Martes 09 de Julio de 2013
Un hombre, su amante y dos amigos serán juzgados por el crimen de una mujer de 26 años asesinada de 140 puñaladas un año atrás en el departamento sanjuanino de Pocito. Fuentes judiciales indicaron que el juez Benito Ortiz elevó ayer a juicio oral el homicidio “triplemente calificado” de María Cristina Olivares, cuyo cuerpo fue abandonado en un camino rural, en un caso de femicidio que conmocionó a la población de esta provincia cuyana.
Los voceros consultados indicaron que el esposo de la víctima, identificado como Miguel Angel Palma, será enjuiciado por ese delito agravado por el vínculo y la alevosía. Además la amante del hombre, Rosa Videla, y una amiga de ésta, Eliana Corvalán, también serán juzgadas pero por el delito de homicidio “doblemente calificado, por alevosía y concurso premeditado de dos o más personas”.
En este marco, otro amigo de los acusados, identificado como Ramón Videla, también llegará a juicio pero como imputado de encubrimiento agravado.
Agresoras. De acuerdo a la acusación, el hecho ocurrió el 7 de julio de 2012 cuando el esposo llevó engañada a la víctima hasta el lugar donde fue atacada. Según el expediente, fue Videla quien le aplicó —con ayuda de su amiga Corvalán— 140 puñaladas a Olivares. Luego las mujeres llevaron el cadáver a bordo de una camioneta Fiat Fiorino que tuvo un desperfecto mecánico.
Las sindicadas agresoras pidieron ayuda a Ramón Videla y arrojaron el cuerpo de Olivares a la vera de una calle rural de Pocito, ubicado a unos 15 kilómetros al sur de la capital sanjuanina.

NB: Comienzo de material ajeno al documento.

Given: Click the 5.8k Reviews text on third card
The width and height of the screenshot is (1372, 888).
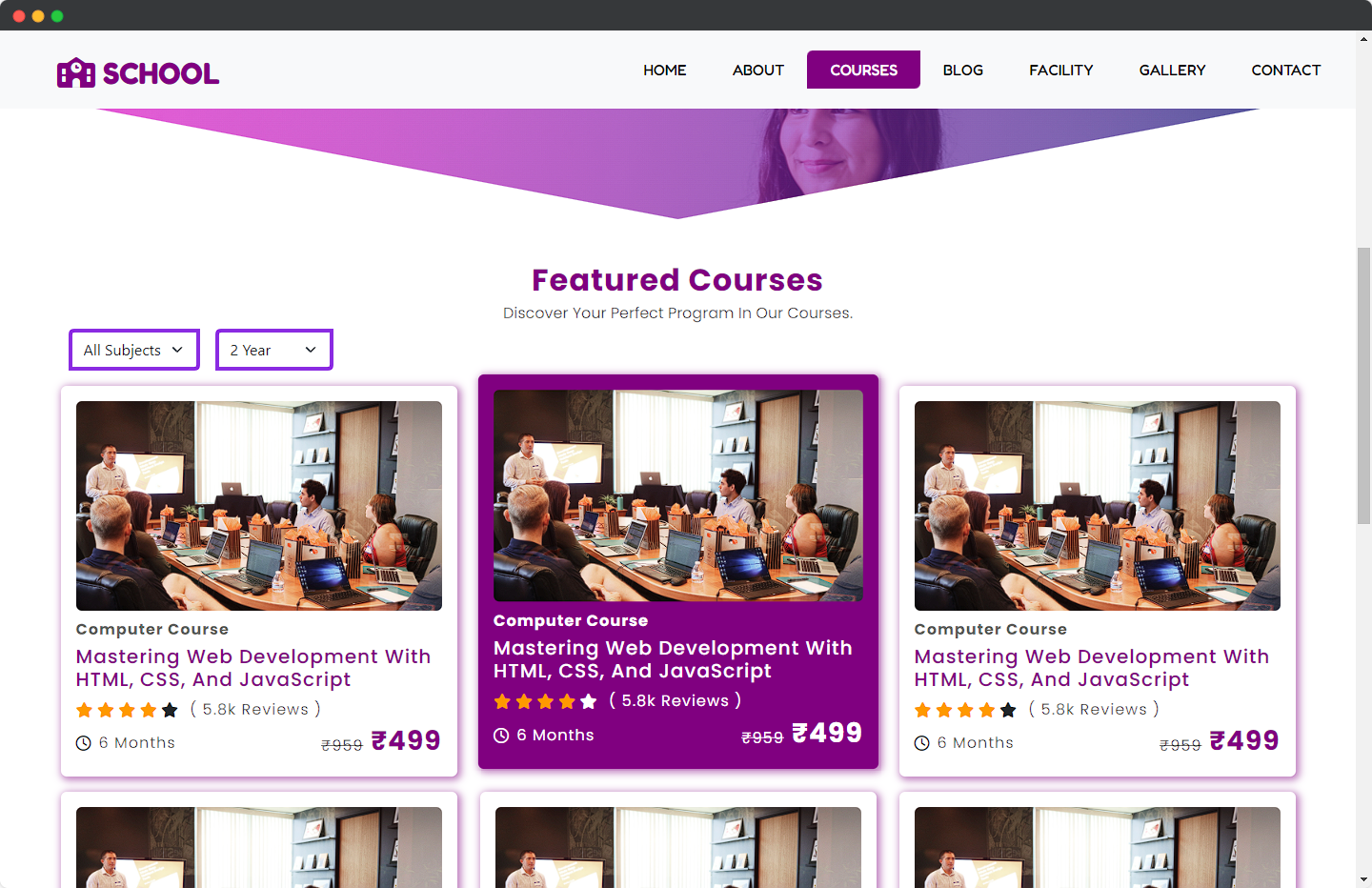Looking at the screenshot, I should pyautogui.click(x=1094, y=709).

Conmoción. El caso conmocionó a la sociedad sanjuanina, especialmente luego de saber que Palma ya había sido detenido en julio de 2011 —un año antes de que se perpetrara el crimen— por haber agredido a Olivares, de quien estaba separado cuando ocurrió el homicidio.
“Finalmente se hará justicia para tanta lucha, para tanto dolor y por eso estoy contenta, pero no quiero que mi nieto lo vea”, dijo Sandra Olivares, madre de la víctima, en referencia al hombre acusado de matar a su mujer.
Por su parte, Federico Olivares, el padre de María Cristina, sostuvo que “una prisión perpetua es lo menos que le pueden dar con todo lo que ha hecho”.